Not only the Sibylline oracles are to be rejected, but there is reason to suspect the Orphic verses, and also some few of the fragments of ancient poets produced by the fathers, to have been forged or interpolated by Jews or Christians. Such are the Orphic verses cited by Justin. Cohort.. § 15, and by others;

Φθέγξομαι

φθέγξομαι οἷς θέμις ἐςὶ-10.

Cudworth declared his doubts concerning them, Intell. Syst. p. 300. See also Le Clerc Hist. Eccl. p. 692. Les Peres, au moins Clement Alexandrin, savoient bien que l'on avoit attribué plusieurs choses à Orphée, qui n'en étoient point, et l'on a sujet de doubter qu'ils crussent bien assurément que le passage de l'unité de Dieu fût de lui. Ils ont pu le citer, contre ceux qui pouvoient croire qu'il en étoit effectivement, par un rai- ́ sonnement, dont les Philosophes même se servent, faute de plus propres à persuader ceux, à qui ils ont à faire, et dont ils disent; valeat quantum poterit valere. Le Clerc, Bibl. Chois. xxvii. 438.

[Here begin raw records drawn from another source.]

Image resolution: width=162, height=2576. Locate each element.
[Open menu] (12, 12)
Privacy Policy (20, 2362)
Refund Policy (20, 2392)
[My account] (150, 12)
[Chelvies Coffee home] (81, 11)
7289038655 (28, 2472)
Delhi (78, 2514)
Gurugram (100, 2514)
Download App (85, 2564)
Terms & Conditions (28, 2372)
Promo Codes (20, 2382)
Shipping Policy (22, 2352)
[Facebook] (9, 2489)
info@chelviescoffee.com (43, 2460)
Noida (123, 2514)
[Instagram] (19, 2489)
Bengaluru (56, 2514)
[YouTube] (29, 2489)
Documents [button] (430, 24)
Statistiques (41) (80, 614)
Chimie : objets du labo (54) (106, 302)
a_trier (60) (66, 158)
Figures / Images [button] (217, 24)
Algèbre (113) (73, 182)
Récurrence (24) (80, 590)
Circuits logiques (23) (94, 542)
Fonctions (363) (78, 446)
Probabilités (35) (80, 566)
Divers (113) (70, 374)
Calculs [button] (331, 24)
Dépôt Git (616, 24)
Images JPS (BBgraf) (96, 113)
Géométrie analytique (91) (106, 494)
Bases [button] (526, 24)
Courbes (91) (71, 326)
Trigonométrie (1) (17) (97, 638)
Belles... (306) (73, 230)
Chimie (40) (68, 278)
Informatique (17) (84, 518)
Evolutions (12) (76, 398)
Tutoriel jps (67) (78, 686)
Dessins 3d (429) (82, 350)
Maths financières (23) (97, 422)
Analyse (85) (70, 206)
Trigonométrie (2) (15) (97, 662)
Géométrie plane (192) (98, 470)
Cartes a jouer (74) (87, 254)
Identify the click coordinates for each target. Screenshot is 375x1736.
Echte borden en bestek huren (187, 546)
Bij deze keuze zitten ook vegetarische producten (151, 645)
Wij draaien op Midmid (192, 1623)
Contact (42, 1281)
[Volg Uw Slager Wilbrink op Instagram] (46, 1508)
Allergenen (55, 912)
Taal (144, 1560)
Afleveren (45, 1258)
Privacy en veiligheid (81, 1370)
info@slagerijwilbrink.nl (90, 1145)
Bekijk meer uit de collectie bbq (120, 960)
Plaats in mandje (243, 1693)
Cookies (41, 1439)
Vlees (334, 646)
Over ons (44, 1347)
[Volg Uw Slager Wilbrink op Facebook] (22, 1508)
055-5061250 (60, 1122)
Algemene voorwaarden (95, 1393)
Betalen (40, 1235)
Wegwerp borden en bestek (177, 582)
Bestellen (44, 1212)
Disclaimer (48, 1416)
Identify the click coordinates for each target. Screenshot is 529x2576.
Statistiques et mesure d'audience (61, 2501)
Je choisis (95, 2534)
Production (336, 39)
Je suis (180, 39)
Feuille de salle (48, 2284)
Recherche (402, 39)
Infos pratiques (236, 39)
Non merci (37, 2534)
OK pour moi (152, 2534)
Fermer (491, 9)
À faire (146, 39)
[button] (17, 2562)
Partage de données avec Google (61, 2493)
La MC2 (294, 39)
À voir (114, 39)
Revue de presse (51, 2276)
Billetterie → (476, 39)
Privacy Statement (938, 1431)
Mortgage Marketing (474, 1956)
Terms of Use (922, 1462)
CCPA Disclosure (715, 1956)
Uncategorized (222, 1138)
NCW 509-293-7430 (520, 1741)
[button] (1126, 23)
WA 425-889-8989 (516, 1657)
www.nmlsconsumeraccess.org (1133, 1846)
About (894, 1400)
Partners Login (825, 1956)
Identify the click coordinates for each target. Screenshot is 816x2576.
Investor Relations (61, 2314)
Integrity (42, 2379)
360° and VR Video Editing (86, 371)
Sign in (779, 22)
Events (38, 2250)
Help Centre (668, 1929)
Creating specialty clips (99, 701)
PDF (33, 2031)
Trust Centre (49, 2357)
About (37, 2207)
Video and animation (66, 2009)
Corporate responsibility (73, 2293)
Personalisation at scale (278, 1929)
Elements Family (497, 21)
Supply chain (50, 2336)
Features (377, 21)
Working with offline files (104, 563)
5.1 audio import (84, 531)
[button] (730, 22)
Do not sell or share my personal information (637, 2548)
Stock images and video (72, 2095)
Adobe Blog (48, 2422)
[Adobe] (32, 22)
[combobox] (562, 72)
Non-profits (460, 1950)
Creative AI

In Eusebius Præp. Evang. xiii. 13. these orphic verses are to be found, as they were produced by Aristobulus.

An Oracle of Apollo cited by Justin, Cohort. § xi. and by Porphyry, in Eusebius Præp. Evang. ix. 10.

says;

Μόνοι Χαλδαίοι σοφίην λάχον, ἤδ ̓ ἄρ ̓ Ἑβραῖοι,
Αὐτογένεθλον ἀνακλα (εβαζόμενοι Θεὸν ἁγνῶς.
Chaldæo Hebræoque unis sapientia cessit,

Qui casto æternum venerantur Numen honore. Here the Pagans and Porphyry were the dupes, who took this for a sacred oracle. Justin and Eusebius seem to use it as an argumentum ad hominem. Justin reads Θεὸν αὐτὸν.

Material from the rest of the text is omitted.